These proceedings appear to have been handled in Supreme Court, but the order dismissing the father's family offense petition was issued by Family Court (Bruno, J.).
Supreme Court may award counsel fees to a parent seeking to modify or enforce a custody order "as, in the court's discretion, justice requires, having regard to the circumstances of the case and of the respective parties" (Domestic Relations Law § 237 [b]; see Hickman v Hickman, 204 A.D.3d 1116, 1119 [3d Dept 2022]). There is a rebuttable presumption that the less monied parent shall be awarded counsel fees (see Domestic Relations Law § 237 [b]). However, in deciding whether to grant an award of counsel fees and in setting the amount of such, the trial court should consider the totality of the circumstances, including but not limited to the parties' financial circumstances; the relative merit of the parties' positions; the time commitment involved; the complexity and difficulty of the matters; the nature of the services provided; counsel's experience; the results obtained; and the cause and effect of unnecessary delays (see Hickman v Hickman, 204 A.D.3d at 1119; Haselton Lbr. Co., Inc. v Bette & Cring, LLC, 123 A.D.3d 1180, 1183 [3d Dept 2014]; Xiaokang Xu v Xiaoling Shirley He, 77 A.D.3d 1083, 1085-1086 [3d Dept 2010]; Sears v First Pioneer Farm Credit, ACA, 46 A.D.3d 1282, 1287 [3d Dept 2007]; see also 22 NYCRR 130-1.1; Johnson v Chapin, 12 N.Y.3d 461, 467 [2009]).
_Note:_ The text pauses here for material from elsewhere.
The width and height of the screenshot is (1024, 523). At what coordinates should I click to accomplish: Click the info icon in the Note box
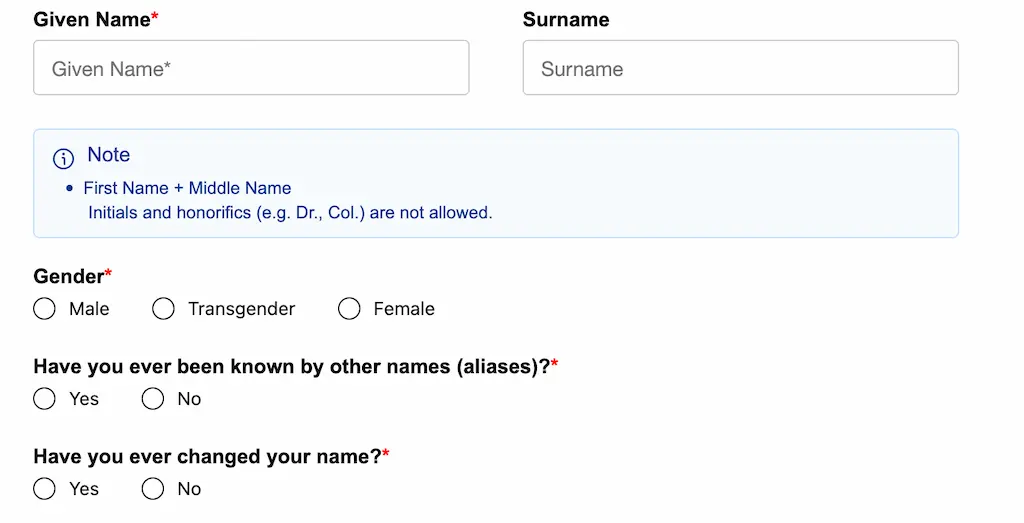[x=63, y=158]
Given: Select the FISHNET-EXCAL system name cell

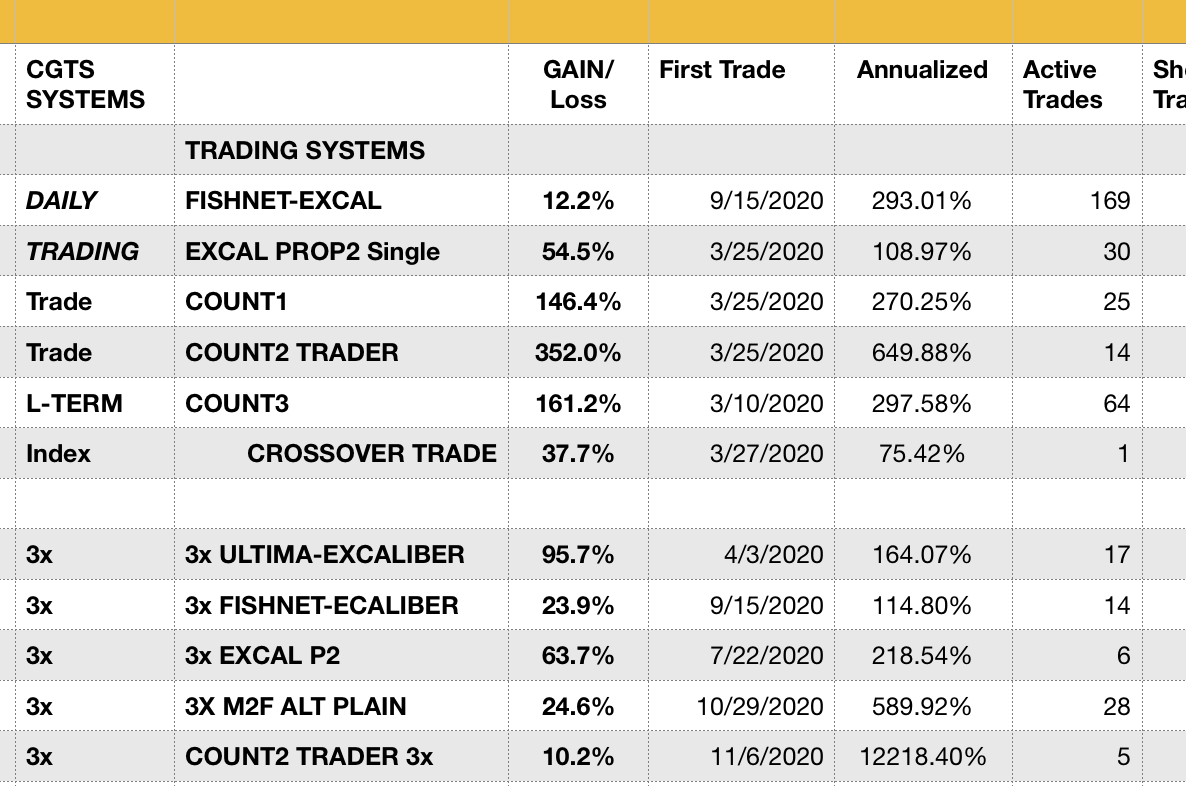Looking at the screenshot, I should tap(284, 201).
As part of their settlement, the parties expressly agreed to resolve the issue of counsel fees on submission. In support of their respective motions, each party submitted their counsel's retainer agreement and bills, as well as factual assertions about the purported merits of their respective claims. Supreme Court then issued an order granting the mother $25,000 in counsel fees, without providing any reasoning for its decision. Although we possess discretionary authority to fix a counsel fee award that is as broad as that of Supreme Court, we recognize that the latter is far better positioned to weigh the relevant factors, including resolving factual disagreements present in the parties' papers, and to set an award based upon its experience with these particular circumstances (see Haselton Lbr. Co., Inc. v Bette & Cring, LLC, 123 A.D.3d at 1183; Mac Murray v Mac Murray, 187 A.D.2d 840, 841 [3d Dept 1992]; Shrauger v Shrauger, 146 A.D.2d 955, 956 [3d Dept 1989], appeal dismissed 74 N.Y.2d 844 [1989]). As the order on appeal is insufficient "to permit intelligent review" of whether the court abused its discretion, we withhold decision, hold the appeal in abeyance and remit the matter to Supreme Court to "provide a concise but clear explanation of its reasons for the fee award" (Ricciuti v Lombardi, 256 A.D.2d 892, 893 [3d Dept 1998] [internal quotation marks and citation omitted]; see Imrie v Ratto, 187 A.D.3d 1344, 1351-1352 [3d Dept 2020]; Haselton Lbr. Co., Inc. v Bette & Cring, LLC, 123 A.D.3d at 1183; Sears v First Pioneer Farm Credit, ACA, 46 A.D.3d at 1287; compare Matter of James H. Supplemental Needs Trusts, 194 A.D.3d 1167, 1169-1170 [3d Dept 2021], lv dismissed 37 N.Y.3d 1137 [2022]; Webster v Ragona, 51 A.D.3d 1128, 1131 [3d Dept 2008]).
Pritzker, Reynolds Fitzgerald, Ceresia and Mackey, JJ., concur.
ORDERED that the decision is withheld, and matter remitted to the Supreme Court for further proceedings not inconsistent with this Court's decision.